Usulca, “Köyün dedikodusu zaten bol” diye cevap verdim.
Griselda güldü. Bana eliyle bir öpücük yolladıktan sonra camlı kapılardan bahçeye çıktı.
Griselda insanın canını gerçekten çok sıkar. Sofradan kalktığımız zaman yapacağım konuşmayı mükemmel bir şekilde hazırlayacak haldeydim. Ama şimdi kendimi huzursuz hissediyordum.
Tam yazıya başlayacağım sırada Lettice Prothero içeri süzüldü. Bu ‘süzüldü’ kelimesini bilhassa kullandım. Romanlarda enerji ve hayat dolu gençlerden söz edilir. Fakat benim karşılaştığım bütün gençler nedense daha ziyade hayalete benzerler.
Lettice’in bu hali bugün büsbütün belirliydi. Güzel bir kızdır. Uzun boylu, sarışın. Fakat daima dalgındır ve insana anlaşılmaz bir şeyler söyler. Bugün de camlı kapılardan içeri süzülerek, başındaki sarı bereyi çıkardı. Dalgınlıkla karışık bir hayretle, “Aa, siz miydiniz?” dedi.
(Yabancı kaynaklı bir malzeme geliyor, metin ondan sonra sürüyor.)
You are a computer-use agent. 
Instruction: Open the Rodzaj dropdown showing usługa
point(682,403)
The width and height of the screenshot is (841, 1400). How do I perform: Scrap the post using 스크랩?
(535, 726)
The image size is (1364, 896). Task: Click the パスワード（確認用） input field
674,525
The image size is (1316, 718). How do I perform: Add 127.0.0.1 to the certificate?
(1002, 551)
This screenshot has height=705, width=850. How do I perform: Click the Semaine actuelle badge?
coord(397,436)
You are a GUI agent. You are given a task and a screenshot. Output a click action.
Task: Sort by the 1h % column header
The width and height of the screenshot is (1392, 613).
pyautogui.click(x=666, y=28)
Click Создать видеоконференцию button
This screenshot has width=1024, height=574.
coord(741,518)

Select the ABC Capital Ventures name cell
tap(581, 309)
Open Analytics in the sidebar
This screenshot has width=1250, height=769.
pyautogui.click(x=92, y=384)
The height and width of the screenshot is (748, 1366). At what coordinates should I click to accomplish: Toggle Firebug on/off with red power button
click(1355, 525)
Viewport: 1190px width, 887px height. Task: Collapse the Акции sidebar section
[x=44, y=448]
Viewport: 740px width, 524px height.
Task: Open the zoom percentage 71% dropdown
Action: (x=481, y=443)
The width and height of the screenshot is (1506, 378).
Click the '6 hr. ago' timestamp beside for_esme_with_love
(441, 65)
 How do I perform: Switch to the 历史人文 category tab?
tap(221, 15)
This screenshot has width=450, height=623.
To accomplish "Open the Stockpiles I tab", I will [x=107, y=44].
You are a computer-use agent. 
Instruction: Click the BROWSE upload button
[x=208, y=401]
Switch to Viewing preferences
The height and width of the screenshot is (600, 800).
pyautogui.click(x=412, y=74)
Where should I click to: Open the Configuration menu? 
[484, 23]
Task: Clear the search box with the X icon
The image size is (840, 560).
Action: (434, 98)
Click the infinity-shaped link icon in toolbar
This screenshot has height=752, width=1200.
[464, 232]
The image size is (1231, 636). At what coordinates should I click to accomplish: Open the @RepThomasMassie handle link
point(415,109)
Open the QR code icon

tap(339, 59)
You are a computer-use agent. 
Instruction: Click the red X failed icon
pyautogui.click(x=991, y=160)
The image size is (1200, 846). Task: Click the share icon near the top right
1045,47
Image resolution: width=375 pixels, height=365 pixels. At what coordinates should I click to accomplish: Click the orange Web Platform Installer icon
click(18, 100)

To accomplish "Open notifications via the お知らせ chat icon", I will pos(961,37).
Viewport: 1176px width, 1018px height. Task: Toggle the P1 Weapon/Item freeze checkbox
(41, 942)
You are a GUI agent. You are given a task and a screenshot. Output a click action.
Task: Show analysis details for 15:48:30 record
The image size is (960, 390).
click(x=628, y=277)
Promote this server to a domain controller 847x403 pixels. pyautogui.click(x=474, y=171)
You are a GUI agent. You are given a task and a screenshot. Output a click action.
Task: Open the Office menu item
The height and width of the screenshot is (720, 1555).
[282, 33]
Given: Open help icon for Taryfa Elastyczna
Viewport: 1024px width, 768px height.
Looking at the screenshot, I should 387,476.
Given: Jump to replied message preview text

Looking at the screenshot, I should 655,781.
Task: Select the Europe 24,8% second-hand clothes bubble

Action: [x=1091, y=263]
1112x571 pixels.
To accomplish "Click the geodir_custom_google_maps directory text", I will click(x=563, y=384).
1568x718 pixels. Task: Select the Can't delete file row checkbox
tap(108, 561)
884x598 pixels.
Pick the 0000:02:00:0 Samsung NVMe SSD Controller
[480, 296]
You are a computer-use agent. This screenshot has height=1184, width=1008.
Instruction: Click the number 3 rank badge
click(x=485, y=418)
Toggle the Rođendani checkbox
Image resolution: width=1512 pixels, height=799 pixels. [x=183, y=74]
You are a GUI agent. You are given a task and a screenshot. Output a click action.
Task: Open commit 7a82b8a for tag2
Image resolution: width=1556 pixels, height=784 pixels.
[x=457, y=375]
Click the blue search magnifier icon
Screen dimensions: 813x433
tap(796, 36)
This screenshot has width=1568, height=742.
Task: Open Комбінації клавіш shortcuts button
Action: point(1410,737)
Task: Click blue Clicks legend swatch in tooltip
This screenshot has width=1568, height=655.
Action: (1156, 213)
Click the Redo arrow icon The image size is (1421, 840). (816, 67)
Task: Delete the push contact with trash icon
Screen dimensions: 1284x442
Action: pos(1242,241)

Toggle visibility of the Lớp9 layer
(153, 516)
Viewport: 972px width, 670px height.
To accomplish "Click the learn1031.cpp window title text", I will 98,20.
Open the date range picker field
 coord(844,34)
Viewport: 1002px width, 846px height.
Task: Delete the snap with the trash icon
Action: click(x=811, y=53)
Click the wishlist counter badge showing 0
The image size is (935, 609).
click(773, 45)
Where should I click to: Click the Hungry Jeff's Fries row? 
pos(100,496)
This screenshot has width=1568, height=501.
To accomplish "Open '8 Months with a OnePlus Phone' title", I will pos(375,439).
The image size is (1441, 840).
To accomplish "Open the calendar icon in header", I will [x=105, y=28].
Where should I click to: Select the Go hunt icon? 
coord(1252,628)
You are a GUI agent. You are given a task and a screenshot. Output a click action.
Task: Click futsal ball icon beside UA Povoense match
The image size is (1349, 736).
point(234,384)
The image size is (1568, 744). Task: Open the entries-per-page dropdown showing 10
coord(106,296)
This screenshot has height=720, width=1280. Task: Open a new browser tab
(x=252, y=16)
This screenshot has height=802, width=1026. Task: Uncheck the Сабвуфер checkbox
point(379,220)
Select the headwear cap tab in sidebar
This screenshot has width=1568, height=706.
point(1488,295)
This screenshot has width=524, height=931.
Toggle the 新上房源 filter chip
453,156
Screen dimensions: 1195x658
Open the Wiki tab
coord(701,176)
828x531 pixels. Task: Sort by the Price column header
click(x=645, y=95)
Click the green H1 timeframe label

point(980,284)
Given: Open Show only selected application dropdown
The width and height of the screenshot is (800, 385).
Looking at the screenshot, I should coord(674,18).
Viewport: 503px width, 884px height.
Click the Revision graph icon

Bu tavrı sinirime dokundu. “Rahibin evine geldiğine göre, onunla karşılaşmana da hayret etmemelisin.”
Kız, geniş koltuklarımdan birine çöktü. Dalgın dalgın saçını çekiştirerek, tavana baktı. “Dennis burada mı?”
“Onu öğle yemeğinden beri görmedim. Sanırım sizin köşkte tenis oynayacakmış.”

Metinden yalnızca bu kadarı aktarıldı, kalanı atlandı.